Chapter
1
Three Red Spots on a Handkerchief
Although Pierrot Fischer’s father didn’t die in the Great War, his mother, Émilie, always maintained it was the war that killed him.
Pierrot wasn’t the only seven-year-old in Paris who lived with just one parent. The boy who sat in front of him at school hadn’t laid eyes on his mother in the four years since she’d run off with an encyclopedia salesman, while the classroom bully, who called Pierrot “Le Petit” because he was so small, had a room above his grandparents’ tobacco shop on the Avenue de la Motte-Picquet, where he spent most of his time dropping water balloons from the upstairs window onto the heads of passersby below and then insisting that it had nothing to do with him.
And in an apartment on the ground floor of his own building on the nearby Avenue Charles-Floquet, Pierrot’s best friend, Anshel Bronstein, lived alone with his mother, Madame Bronstein, his father having drowned two years earlier during an unsuccessful attempt to swim the English Channel.
Having been born only weeks apart, Pierrot and Anshel had grown up practically as brothers, one mother taking care of both babies when the other needed a nap. But unlike a lot of brothers, they never argued. Anshel had been born deaf, so the boys had developed a sign language early on, communicating easily and expressing through nimble fingers everything they needed to say. They even created special symbols for each other to use instead of their names. Anshel gave Pierrot the sign of the dog, as he considered his friend to be both kind and loyal, while Pierrot adopted the sign of the fox for Anshel, who everyone said was the smartest boy in their class.

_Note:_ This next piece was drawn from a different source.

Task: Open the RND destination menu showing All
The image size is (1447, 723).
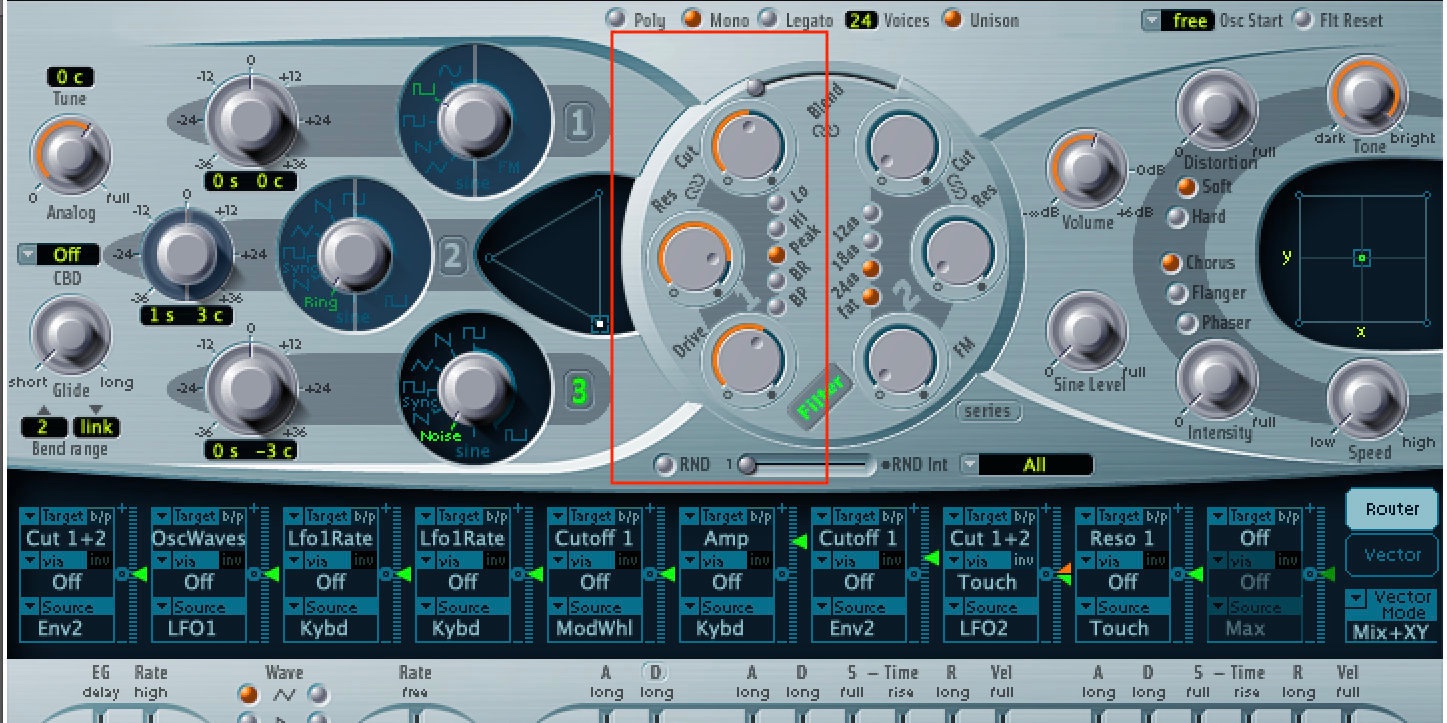Action: click(969, 465)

They spent most of their time together, kicking a soccer ball around in the Champ de Mars and reading the same books. So close was their friendship that Pierrot was the only person Anshel allowed to read the stories he wrote in his bedroom at night. Not even Madame Bronstein knew that her son wanted to be a writer.
This one’s good, Pierrot would sign, his fingers fluttering in the air as he handed back a bundle of pages. I liked the bit about the horse and the part where the gold is discovered hidden in the coffin. This one’s not so good, he would continue, handing back a second sheaf. But that’s because your handwriting is so terrible that I wasn’t able to read some parts.… And this one, he would add, waving a third pile in the air as if he were at a parade. This one doesn’t make any sense at all. I’d throw this one away if I were you.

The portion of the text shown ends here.